- Sar Julaki Location within Iran
- Coordinates: 30°48′31″N 49°53′56″E﻿ / ﻿30.80861°N 49.89889°E
- Country: Iran
- Province: Khuzestan
- County: Aghajari
- District: Julaki
- Rural District: Sar Julaki

Population (2016)
- • Total: 1,005
- Time zone: UTC+3:30 (IRST)

= Sar Julaki =

Village in Khuzestan province, Iran

Sar Julaki (سرجولكي) (Note: Also romanized as Sar Joulakī and Sar Jūlakī) is a village in, and the capital of, Sar Julaki Rural District (Note: Formerly Julaki Rural District) of Julaki District, Aghajari County, Khuzestan province, Iran.
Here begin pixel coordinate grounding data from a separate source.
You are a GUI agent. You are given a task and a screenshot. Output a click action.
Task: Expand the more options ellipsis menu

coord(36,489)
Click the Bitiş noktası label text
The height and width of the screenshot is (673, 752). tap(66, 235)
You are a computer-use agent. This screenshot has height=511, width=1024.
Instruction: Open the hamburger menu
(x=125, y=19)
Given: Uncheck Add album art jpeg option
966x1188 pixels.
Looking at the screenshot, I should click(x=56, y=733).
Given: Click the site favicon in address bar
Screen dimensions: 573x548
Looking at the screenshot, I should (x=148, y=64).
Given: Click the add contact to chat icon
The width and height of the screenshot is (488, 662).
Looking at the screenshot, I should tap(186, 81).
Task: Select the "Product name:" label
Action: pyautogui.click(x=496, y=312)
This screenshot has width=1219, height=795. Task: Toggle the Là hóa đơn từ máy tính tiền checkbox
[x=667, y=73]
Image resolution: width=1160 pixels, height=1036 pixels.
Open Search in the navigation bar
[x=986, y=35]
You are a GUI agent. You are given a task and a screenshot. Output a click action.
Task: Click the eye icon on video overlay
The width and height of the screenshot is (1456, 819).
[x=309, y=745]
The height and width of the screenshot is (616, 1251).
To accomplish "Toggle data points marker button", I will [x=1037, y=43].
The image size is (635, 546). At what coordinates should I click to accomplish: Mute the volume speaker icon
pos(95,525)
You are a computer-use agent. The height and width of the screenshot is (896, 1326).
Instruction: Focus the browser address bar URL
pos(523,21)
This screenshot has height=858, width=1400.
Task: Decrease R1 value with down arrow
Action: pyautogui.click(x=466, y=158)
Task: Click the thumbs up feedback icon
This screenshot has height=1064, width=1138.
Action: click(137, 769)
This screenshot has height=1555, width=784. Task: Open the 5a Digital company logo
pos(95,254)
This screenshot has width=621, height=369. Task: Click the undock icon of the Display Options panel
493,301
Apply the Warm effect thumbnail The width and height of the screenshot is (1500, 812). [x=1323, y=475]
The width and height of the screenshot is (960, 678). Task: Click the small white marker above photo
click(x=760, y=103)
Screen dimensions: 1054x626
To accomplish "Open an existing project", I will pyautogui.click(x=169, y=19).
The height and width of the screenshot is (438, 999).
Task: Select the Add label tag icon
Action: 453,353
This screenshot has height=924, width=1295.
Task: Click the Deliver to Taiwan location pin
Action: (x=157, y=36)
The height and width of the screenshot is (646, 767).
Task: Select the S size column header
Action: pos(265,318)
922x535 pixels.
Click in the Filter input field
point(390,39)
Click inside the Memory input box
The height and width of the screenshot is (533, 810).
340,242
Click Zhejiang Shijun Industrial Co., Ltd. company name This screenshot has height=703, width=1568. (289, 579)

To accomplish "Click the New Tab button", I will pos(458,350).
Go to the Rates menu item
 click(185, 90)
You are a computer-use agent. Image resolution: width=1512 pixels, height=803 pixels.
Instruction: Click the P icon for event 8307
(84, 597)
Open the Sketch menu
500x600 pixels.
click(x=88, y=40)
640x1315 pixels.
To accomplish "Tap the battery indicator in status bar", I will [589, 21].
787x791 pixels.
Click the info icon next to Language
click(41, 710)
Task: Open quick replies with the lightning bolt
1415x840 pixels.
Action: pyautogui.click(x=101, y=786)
The previous capital of the rural district was the village of Julaki, now a city.

==Demographics==
===Population===
At the time of the 2006 National Census, the village's population was 1,004 in 198 households, when it was in Julaki Rural District (Note: Renamed Sar Julaki Rural District) of Jayezan District, Omidiyeh County. The following census in 2011 counted 1,057 people in 243 households. The 2016 census measured the population of the village as 1,005 people in 260 households, by which time the rural district had been separated from the county in the establishment of Aghajari County. The rural district was transferred to the new Julaki District and renamed Sar Julaki Rural District.